(Input material Opens)

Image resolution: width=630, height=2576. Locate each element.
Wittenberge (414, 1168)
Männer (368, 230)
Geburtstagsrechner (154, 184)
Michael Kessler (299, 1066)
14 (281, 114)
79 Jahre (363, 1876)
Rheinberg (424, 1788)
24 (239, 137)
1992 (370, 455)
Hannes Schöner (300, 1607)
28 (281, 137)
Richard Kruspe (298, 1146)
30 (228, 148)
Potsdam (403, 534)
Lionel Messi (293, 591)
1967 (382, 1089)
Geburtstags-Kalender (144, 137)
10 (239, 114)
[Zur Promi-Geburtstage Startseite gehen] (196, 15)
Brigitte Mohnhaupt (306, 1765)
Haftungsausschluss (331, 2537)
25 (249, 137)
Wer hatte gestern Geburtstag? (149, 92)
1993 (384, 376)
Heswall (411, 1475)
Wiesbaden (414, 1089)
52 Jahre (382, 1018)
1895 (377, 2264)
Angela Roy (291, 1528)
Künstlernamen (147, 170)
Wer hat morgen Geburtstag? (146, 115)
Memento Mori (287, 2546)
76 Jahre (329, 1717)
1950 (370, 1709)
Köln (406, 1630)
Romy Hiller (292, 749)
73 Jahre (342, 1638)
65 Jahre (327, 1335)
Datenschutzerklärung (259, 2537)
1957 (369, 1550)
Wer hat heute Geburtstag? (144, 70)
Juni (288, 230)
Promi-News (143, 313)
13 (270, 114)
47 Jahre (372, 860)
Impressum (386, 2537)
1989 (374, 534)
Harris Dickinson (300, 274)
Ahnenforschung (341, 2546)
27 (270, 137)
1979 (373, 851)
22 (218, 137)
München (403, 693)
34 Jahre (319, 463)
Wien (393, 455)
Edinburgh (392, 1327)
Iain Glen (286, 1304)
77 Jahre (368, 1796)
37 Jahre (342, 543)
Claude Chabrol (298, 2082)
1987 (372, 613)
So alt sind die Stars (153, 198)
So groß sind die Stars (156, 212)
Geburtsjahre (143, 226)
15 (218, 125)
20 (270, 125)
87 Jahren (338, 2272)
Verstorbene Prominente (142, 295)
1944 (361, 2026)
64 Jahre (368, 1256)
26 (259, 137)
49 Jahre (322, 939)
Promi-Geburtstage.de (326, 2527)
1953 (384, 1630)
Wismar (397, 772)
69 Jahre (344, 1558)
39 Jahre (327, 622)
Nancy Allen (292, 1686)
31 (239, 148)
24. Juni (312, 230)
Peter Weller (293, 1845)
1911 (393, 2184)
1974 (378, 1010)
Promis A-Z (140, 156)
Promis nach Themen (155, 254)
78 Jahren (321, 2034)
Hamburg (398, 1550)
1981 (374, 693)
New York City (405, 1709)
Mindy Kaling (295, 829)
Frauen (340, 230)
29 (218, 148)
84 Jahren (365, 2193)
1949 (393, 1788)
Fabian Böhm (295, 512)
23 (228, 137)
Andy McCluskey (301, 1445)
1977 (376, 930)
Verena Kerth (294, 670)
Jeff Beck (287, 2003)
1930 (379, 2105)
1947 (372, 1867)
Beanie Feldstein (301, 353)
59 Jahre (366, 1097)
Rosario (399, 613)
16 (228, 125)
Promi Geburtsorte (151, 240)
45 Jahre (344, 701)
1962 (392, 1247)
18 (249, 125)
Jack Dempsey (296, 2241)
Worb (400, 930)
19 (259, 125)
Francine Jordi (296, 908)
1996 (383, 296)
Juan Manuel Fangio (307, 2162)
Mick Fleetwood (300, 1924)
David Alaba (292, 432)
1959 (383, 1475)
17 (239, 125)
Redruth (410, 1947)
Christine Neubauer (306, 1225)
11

(Input material Closes)

Every entry, from first to last, is to be reproduced exactly.

Image resolution: width=630, height=2576. Locate each element.
Wittenberge (414, 1168)
Männer (368, 230)
Geburtstagsrechner (154, 184)
Michael Kessler (299, 1066)
14 (281, 114)
79 Jahre (363, 1876)
Rheinberg (424, 1788)
24 (239, 137)
1992 (370, 455)
Hannes Schöner (300, 1607)
28 (281, 137)
Richard Kruspe (298, 1146)
30 (228, 148)
Potsdam (403, 534)
Lionel Messi (293, 591)
1967 (382, 1089)
Geburtstags-Kalender (144, 137)
10 (239, 114)
[Zur Promi-Geburtstage Startseite gehen] (196, 15)
Brigitte Mohnhaupt (306, 1765)
Haftungsausschluss (331, 2537)
25 (249, 137)
Wer hatte gestern Geburtstag? (149, 92)
1993 (384, 376)
Heswall (411, 1475)
Wiesbaden (414, 1089)
52 Jahre (382, 1018)
1895 (377, 2264)
Angela Roy (291, 1528)
Künstlernamen (147, 170)
Wer hat morgen Geburtstag? (146, 115)
Memento Mori (287, 2546)
76 Jahre (329, 1717)
1950 (370, 1709)
Köln (406, 1630)
Romy Hiller (292, 749)
73 Jahre (342, 1638)
65 Jahre (327, 1335)
Datenschutzerklärung (259, 2537)
1957 (369, 1550)
Wer hat heute Geburtstag? (144, 70)
Juni (288, 230)
Promi-News (143, 313)
13 (270, 114)
47 Jahre (372, 860)
Impressum (386, 2537)
1989 (374, 534)
Harris Dickinson (300, 274)
Ahnenforschung (341, 2546)
27 (270, 137)
1979 (373, 851)
22 (218, 137)
München (403, 693)
34 Jahre (319, 463)
Wien (393, 455)
Edinburgh (392, 1327)
Iain Glen (286, 1304)
77 Jahre (368, 1796)
37 Jahre (342, 543)
Claude Chabrol (298, 2082)
1987 (372, 613)
So alt sind die Stars (153, 198)
So groß sind die Stars (156, 212)
Geburtsjahre (143, 226)
15 (218, 125)
20 (270, 125)
87 Jahren (338, 2272)
Verstorbene Prominente (142, 295)
1944 (361, 2026)
64 Jahre (368, 1256)
26 (259, 137)
49 Jahre (322, 939)
Promi-Geburtstage.de (326, 2527)
1953 (384, 1630)
Wismar (397, 772)
69 Jahre (344, 1558)
39 Jahre (327, 622)
Nancy Allen (292, 1686)
31 (239, 148)
24. Juni (312, 230)
Peter Weller (293, 1845)
1911 (393, 2184)
1974 (378, 1010)
Promis A-Z (140, 156)
Promis nach Themen (155, 254)
78 Jahren (321, 2034)
Hamburg (398, 1550)
1981 (374, 693)
New York City (405, 1709)
Mindy Kaling (295, 829)
Frauen (340, 230)
29 (218, 148)
84 Jahren (365, 2193)
1949 (393, 1788)
Fabian Böhm (295, 512)
23 (228, 137)
Andy McCluskey (301, 1445)
1977 (376, 930)
Verena Kerth (294, 670)
Jeff Beck (287, 2003)
1930 (379, 2105)
1947 (372, 1867)
Beanie Feldstein (301, 353)
59 Jahre (366, 1097)
Rosario (399, 613)
16 (228, 125)
Promi Geburtsorte (151, 240)
45 Jahre (344, 701)
1962 (392, 1247)
18 (249, 125)
Jack Dempsey (296, 2241)
Worb (400, 930)
19 (259, 125)
Francine Jordi (296, 908)
1996 (383, 296)
Juan Manuel Fangio (307, 2162)
Mick Fleetwood (300, 1924)
David Alaba (292, 432)
1959 (383, 1475)
17 (239, 125)
Redruth (410, 1947)
Christine Neubauer (306, 1225)
11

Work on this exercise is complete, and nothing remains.